Erwin Lingenfelder | 18 November 2025
There are wines that earn their reputation. It doesn’t happen because they have won a trophy. It takes a lot of time and is wholly dependent on their track record. The consumers make the decision, not the producers. I am convinced that the five Bordeaux First growths do not enter any competitions. In the 170 years since they were classified there has only been one change. It is up to them to maintain their standards, because if they don’t the consumers will stop buying them. The customer is always right.

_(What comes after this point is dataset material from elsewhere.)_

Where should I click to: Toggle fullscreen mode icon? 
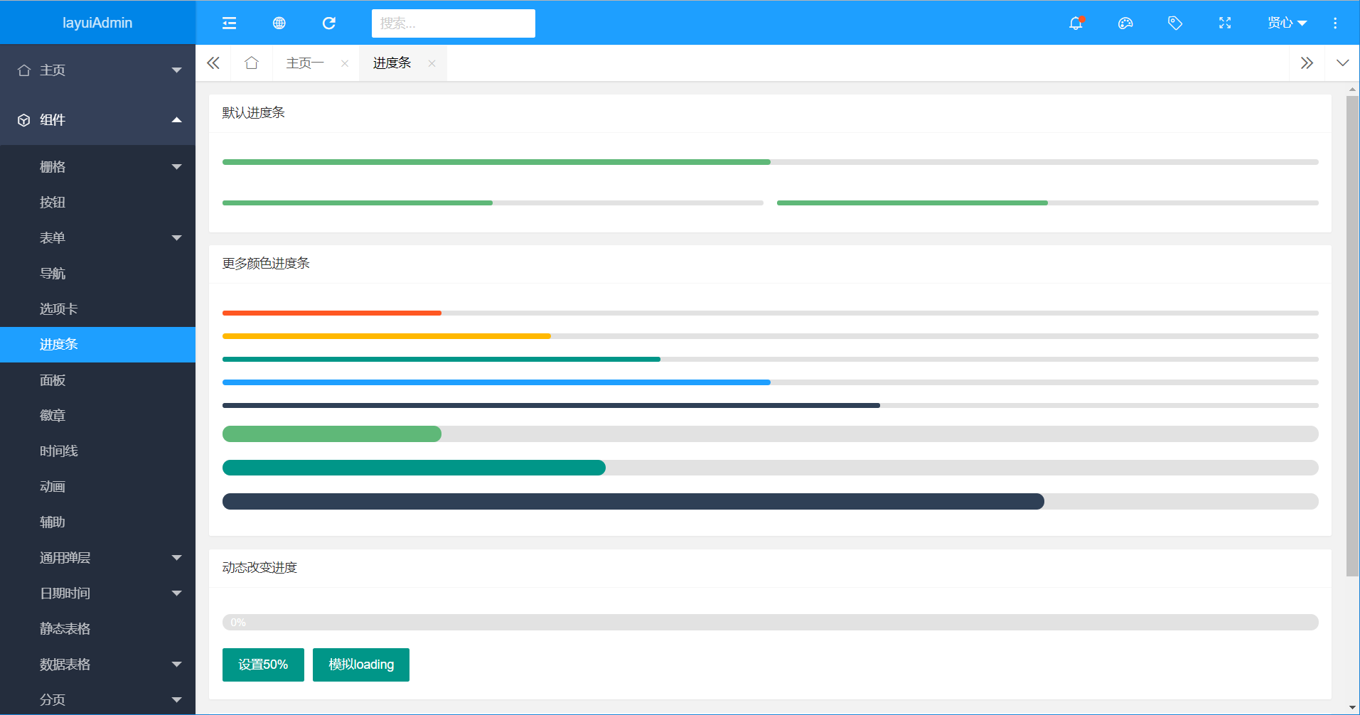click(1225, 23)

Ryan Coetzee | 19 November 2025
The underlying issue, I suspect, is that the only brands whose consumers care about scores are the top ones. That’s why they don’t like blind tastings: it could actually affect their business. But whether a mid-tier brand gets gold, silver or bronze probably doesn’t matter, as long as there’s a sticker on the bottle to encourage the buyer in Tops to reach for their wine.

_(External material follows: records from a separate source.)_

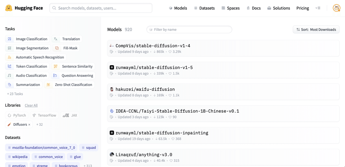Click the hakurei avatar icon
The width and height of the screenshot is (345, 167).
point(112,89)
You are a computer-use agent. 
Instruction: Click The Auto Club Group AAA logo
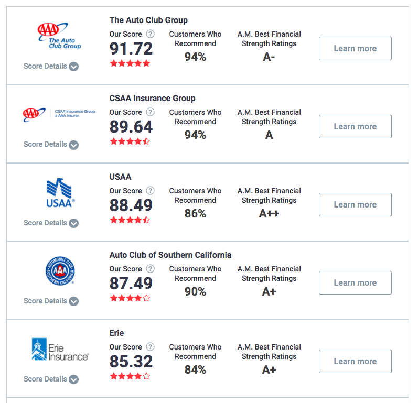59,36
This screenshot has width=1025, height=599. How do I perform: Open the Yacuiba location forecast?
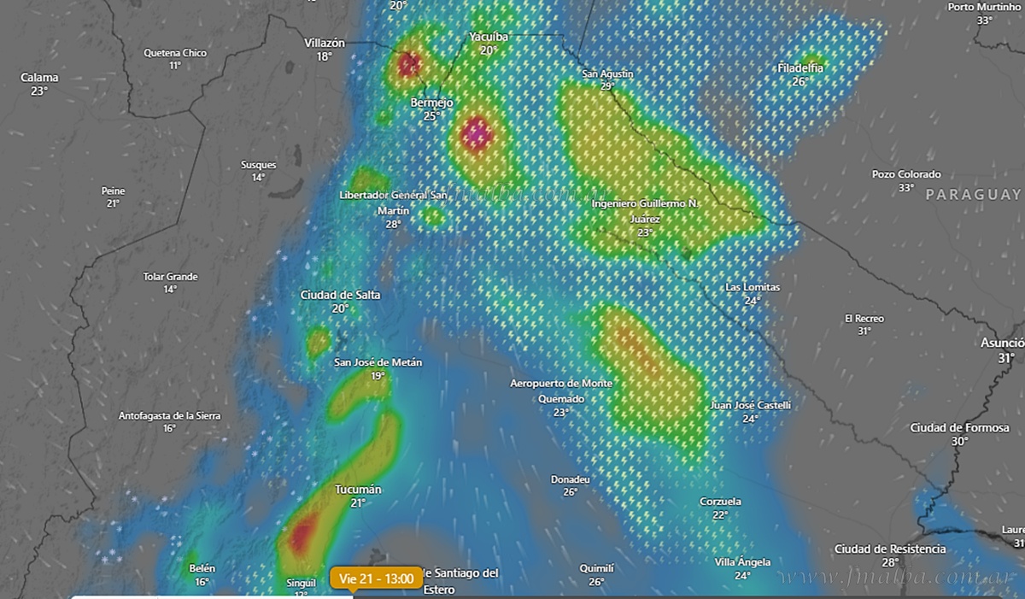tap(489, 37)
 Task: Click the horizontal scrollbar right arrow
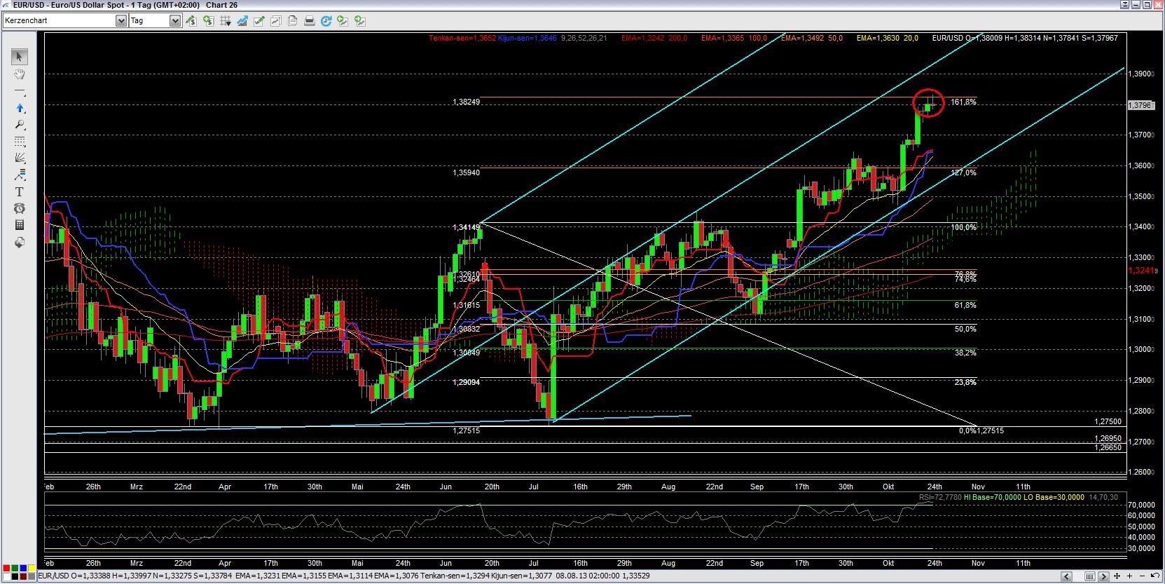pyautogui.click(x=1103, y=576)
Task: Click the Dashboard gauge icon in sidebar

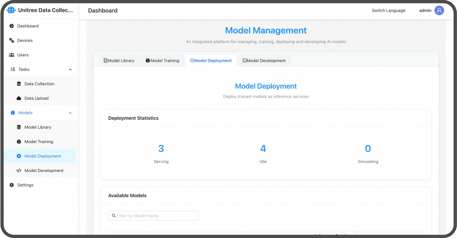Action: click(x=12, y=26)
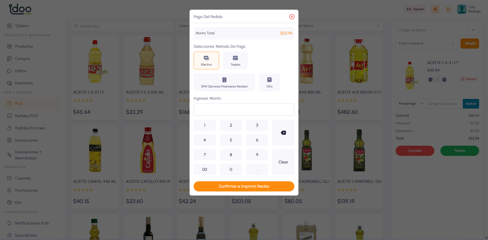
Task: Pick the Otro payment option
Action: point(269,82)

Telling those premier brands that blind tastings are good for the industry and thus ultimately good for them is unlikely to work: people don’t think like that. They will maximize their personal advantage, having poured their life, soul and money into their business.
Perhaps, then, the solution is to do what Michael did? Create forums and discuss. It probably requires some people with a bit money to make it all possible, or perhaps it would work as each one bring one, but it’s one way to get the top producers around a table with the rest of the role-players. A saf(er) space, if you like.